Immer so: Welle auf Welle heranbrausend, wie von leisem Hohnlachen begleitet, und dann verebbend, furchtgebunden, zaubergebannt. Wie eine Gestalt aus Stein stand der Beschwörer inmitten seines schützenden Kreises. Nun jagten die Wolken neuerdings herbei, diesmal in ruhigen, schweren, unaufhaltsamen Schwaden, und verschlangen alles Nachtgestirn. Schattenhaft, immer undeutlicher sahen die beiden Jünglinge den einsamen Mann am Rande des Meeres, kleine, dunkelviolette und später bläulich werdende Lichter oder Funken begannen um ihn zu tanzen, wie Geister, die der Erde entsprangen und sich um den weiten Kreis bewegten, als wollten sie ihn zerstören oder überhüpfen und könnten es doch nicht – – –

»Laßt uns gehen!«

Der Künstler faßte den König der dunklen Erde an der Hand und zog ihn auf nur ihm bekanntem schmalem Pfade zurück auf die breite Straße, die vom Hafen hinauf in die Stadt der fließenden Wasser führte.

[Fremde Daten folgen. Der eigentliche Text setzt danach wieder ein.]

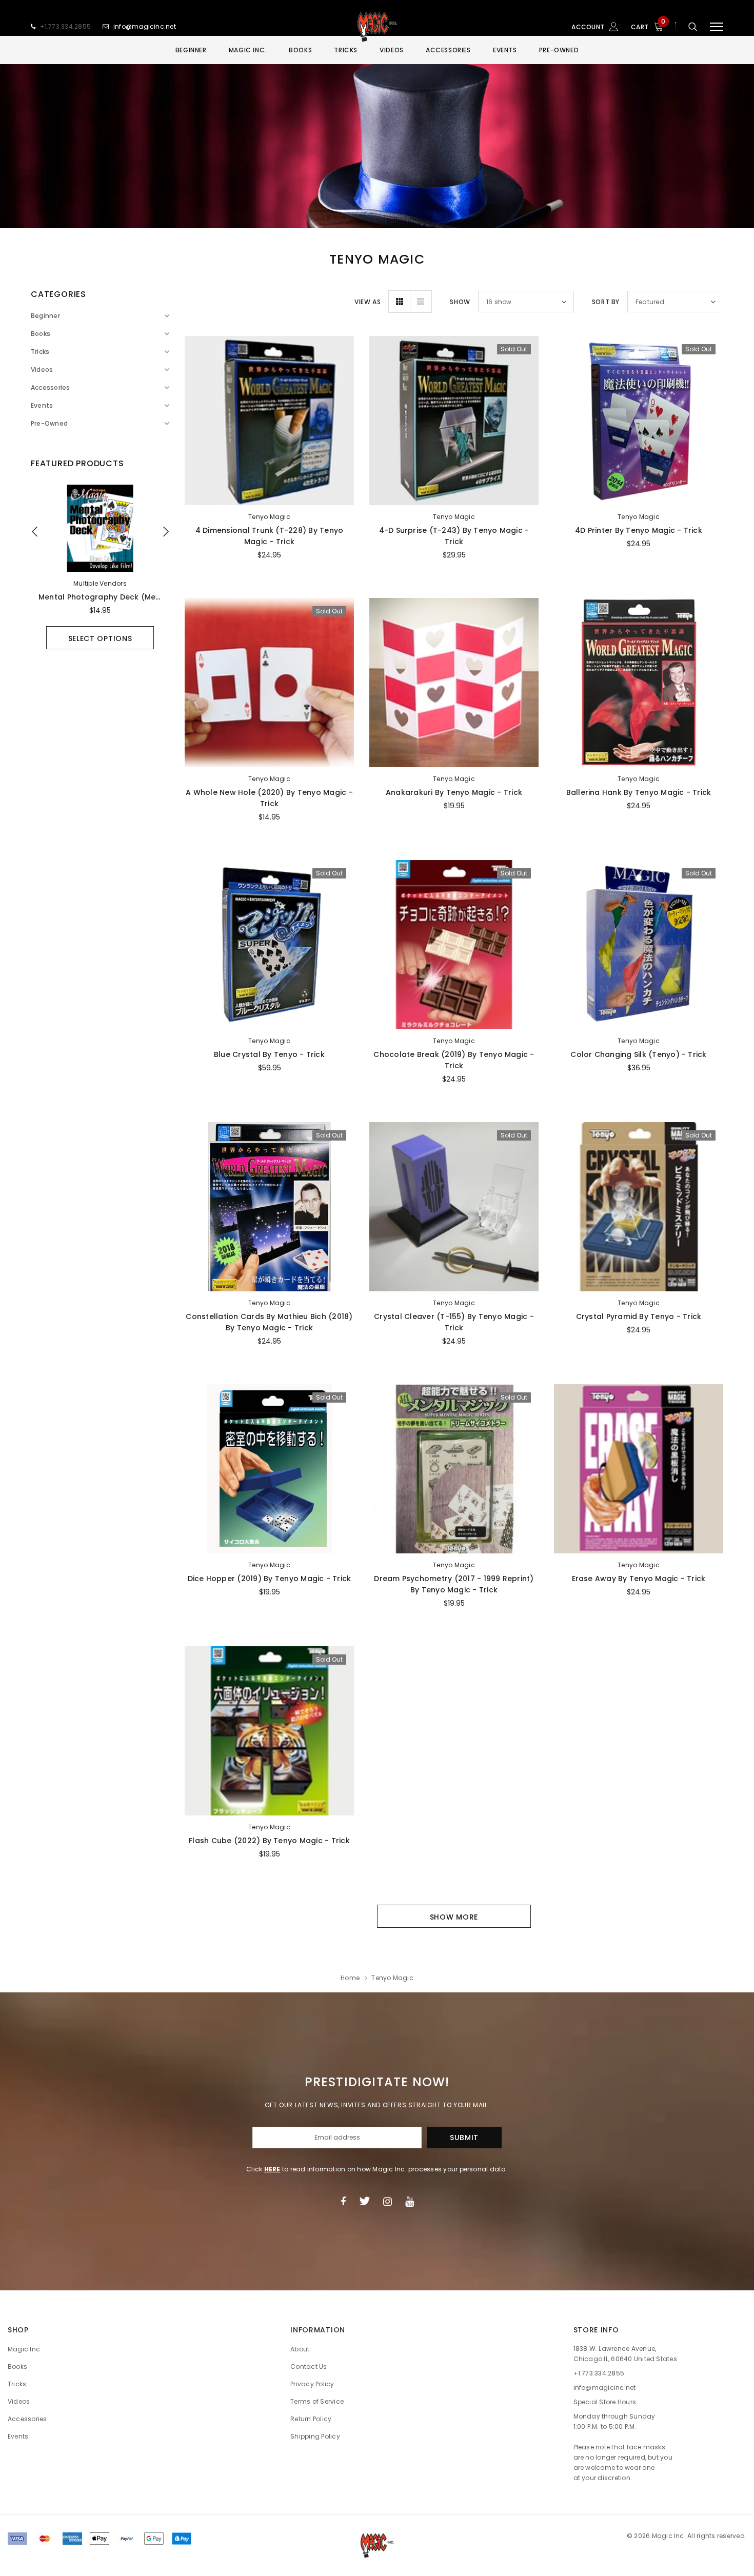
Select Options (100, 638)
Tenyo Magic (269, 516)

»Was wollte er? Dem Meere gebieten?« fragte Ramon Phtha, als sich die Entfernung vergrößert hatte und die beiden Freunde wieder wagten, lauter als im Flüsterton zu sprechen.

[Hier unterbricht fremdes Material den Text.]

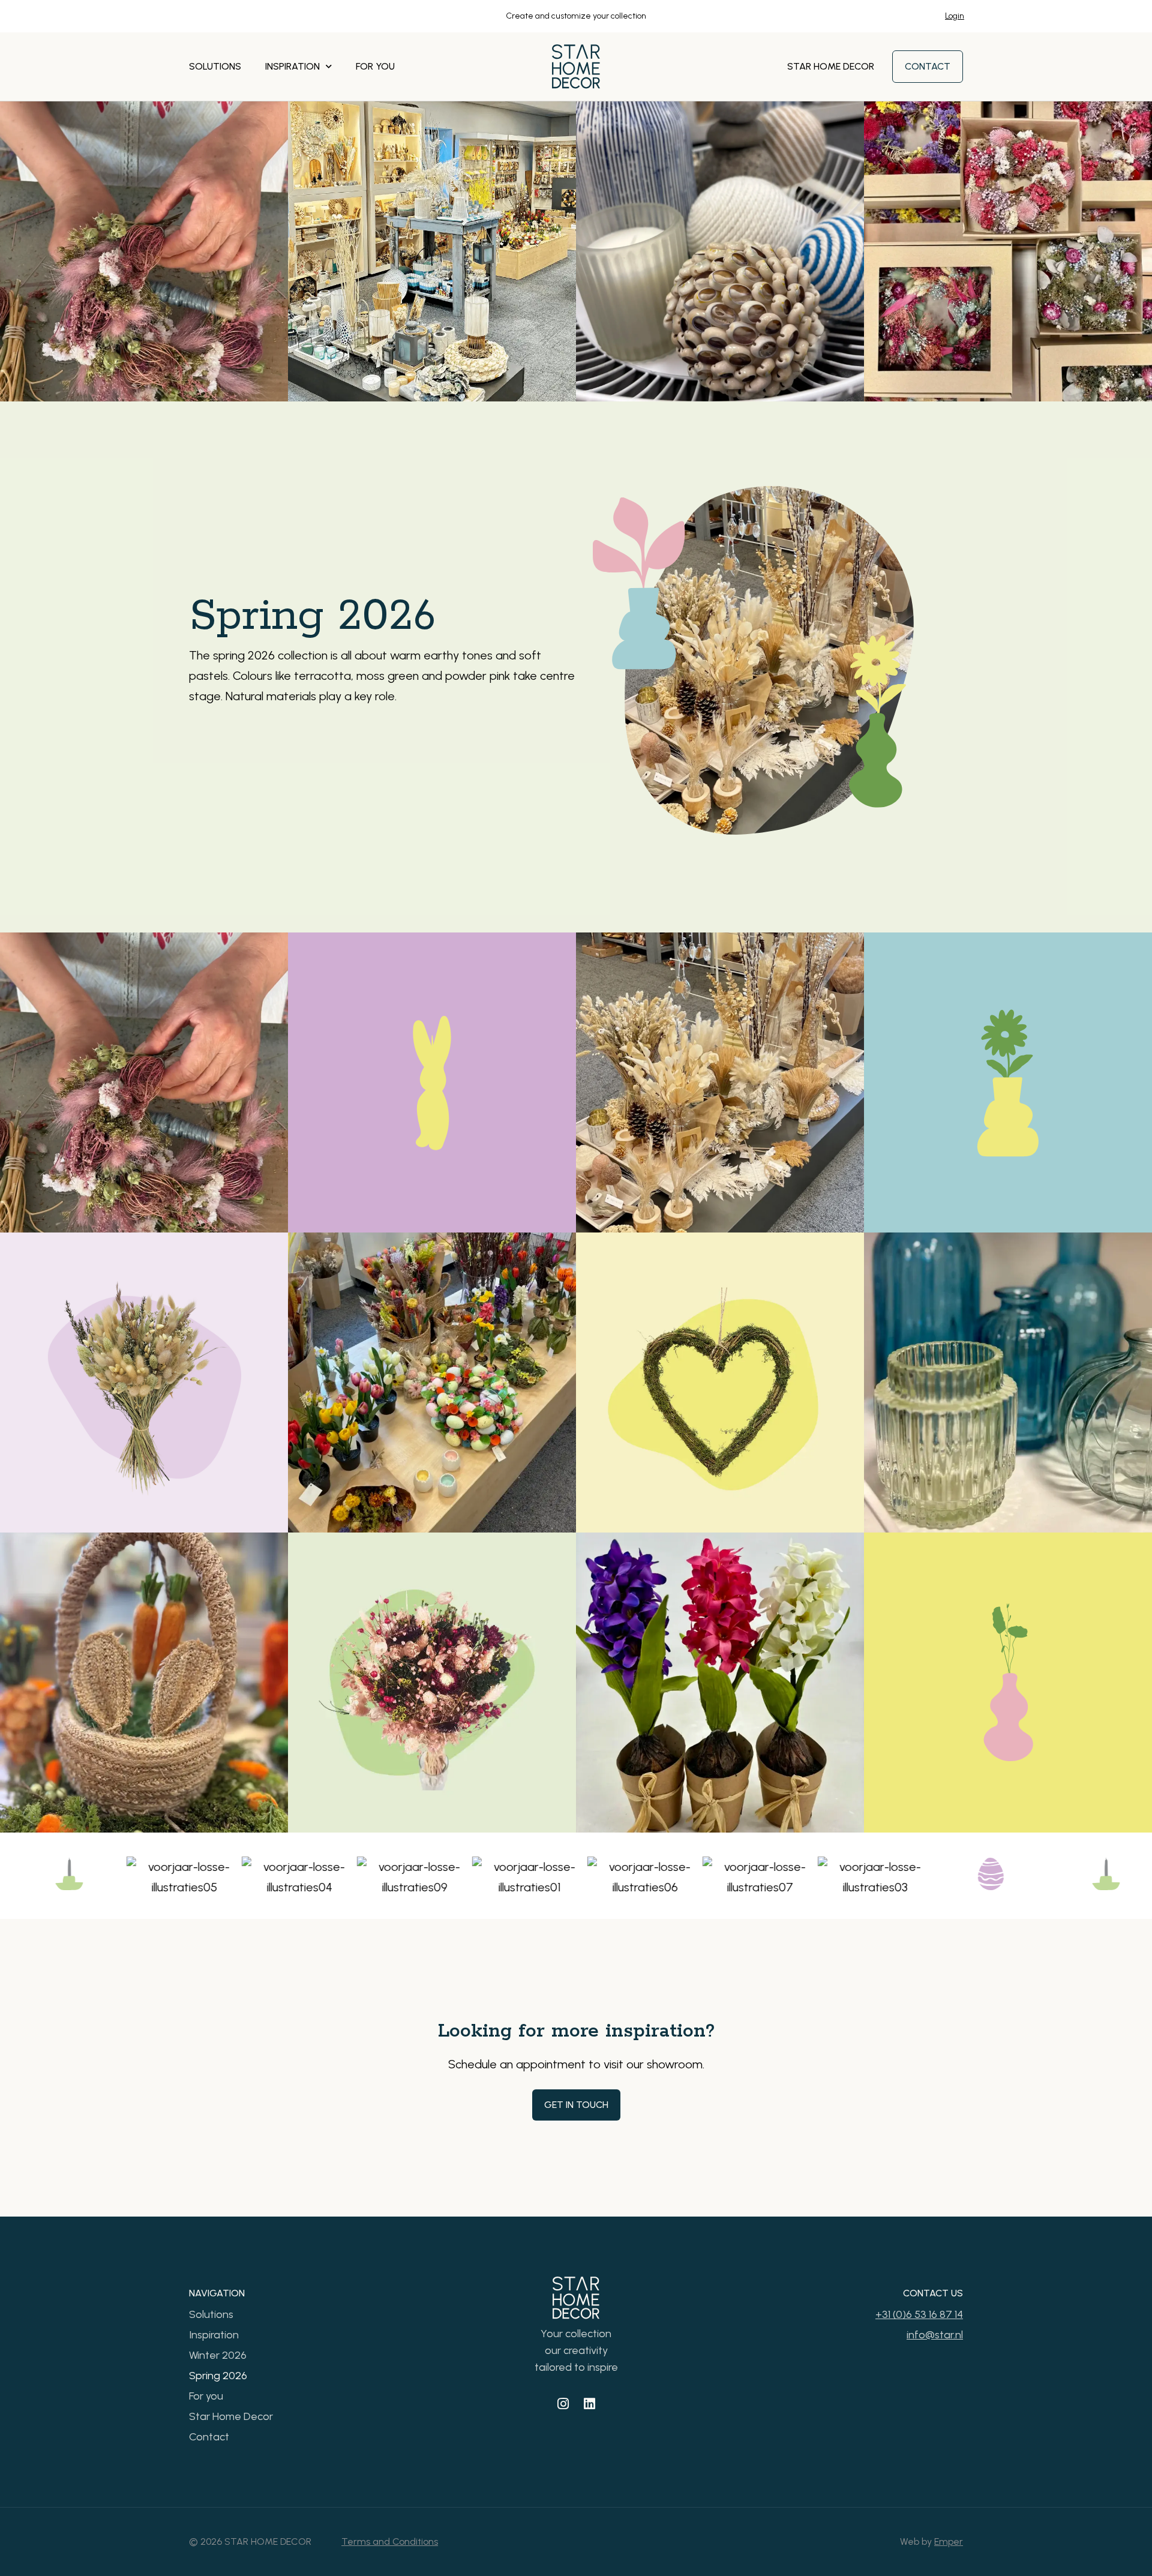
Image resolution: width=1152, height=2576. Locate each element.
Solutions (215, 66)
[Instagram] (563, 2404)
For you (375, 66)
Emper (948, 2541)
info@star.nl (935, 2334)
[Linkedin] (589, 2404)
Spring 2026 (218, 2375)
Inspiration (292, 66)
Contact (209, 2436)
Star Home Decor (830, 66)
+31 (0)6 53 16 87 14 (919, 2314)
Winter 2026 (218, 2355)
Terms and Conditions (389, 2541)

»Ich weiß es nicht – er möchte wohl alle Macht in Händen haben über Menschen und andere Wesenheiten, und man behauptet, daß er danach trachtet, als Gott der Finsternis angebetet zu werden, doch Isolanthis lacht, wenn man ihr davon erzählt. Sie ist der Ansicht, daß ihm nur daran gelegen sei, herauszufinden, wie weit die Macht eines menschlichen Willens zu gehen vermag, was zu beherrschen innerhalb menschlicher Begrenzung liegt. Scheinbar recht viel, wenn man alle seine Kräfte darauf gerichtet hält, doch dann ist das Leben wohl nicht Leben mehr. Ich genieße lieber in Ruhe das Wenige, das mir gestattet ist. Jedenfalls empfiehlt es sich, ihm aus dem Wege zu gehen, denn ein Mensch, vor dem die Meereswogen innehalten, mag unangenehm als Feind werden. Laß es dir wieder gesagt sein, o Ramanatu!«

»Es graut mir vor ihm. Er führt mich oft und belehrt mich, aber seine Kälte und Härte lähmen mich, und zuzeiten will es mir scheinen, als ob er mich haßt …«

»Ihn zum Freunde zu gewinnen, liegt wohl außerhalb aller Möglichkeiten, doch trachte – mein Rat entspringt meiner großen Zuneigung zu dir –, ihn wenigstens nicht zum offenen Feinde zu machen.«

Der Himmel war nun eine schwarze Wölbung geschlossener Wolkenmengen, Ein ungewöhnlich kühler Wind trieb von der See her stadtwärts.

Schweigend, von trüben Ahnungen gequält, stiegen die beiden zum Haus der Fremden empor.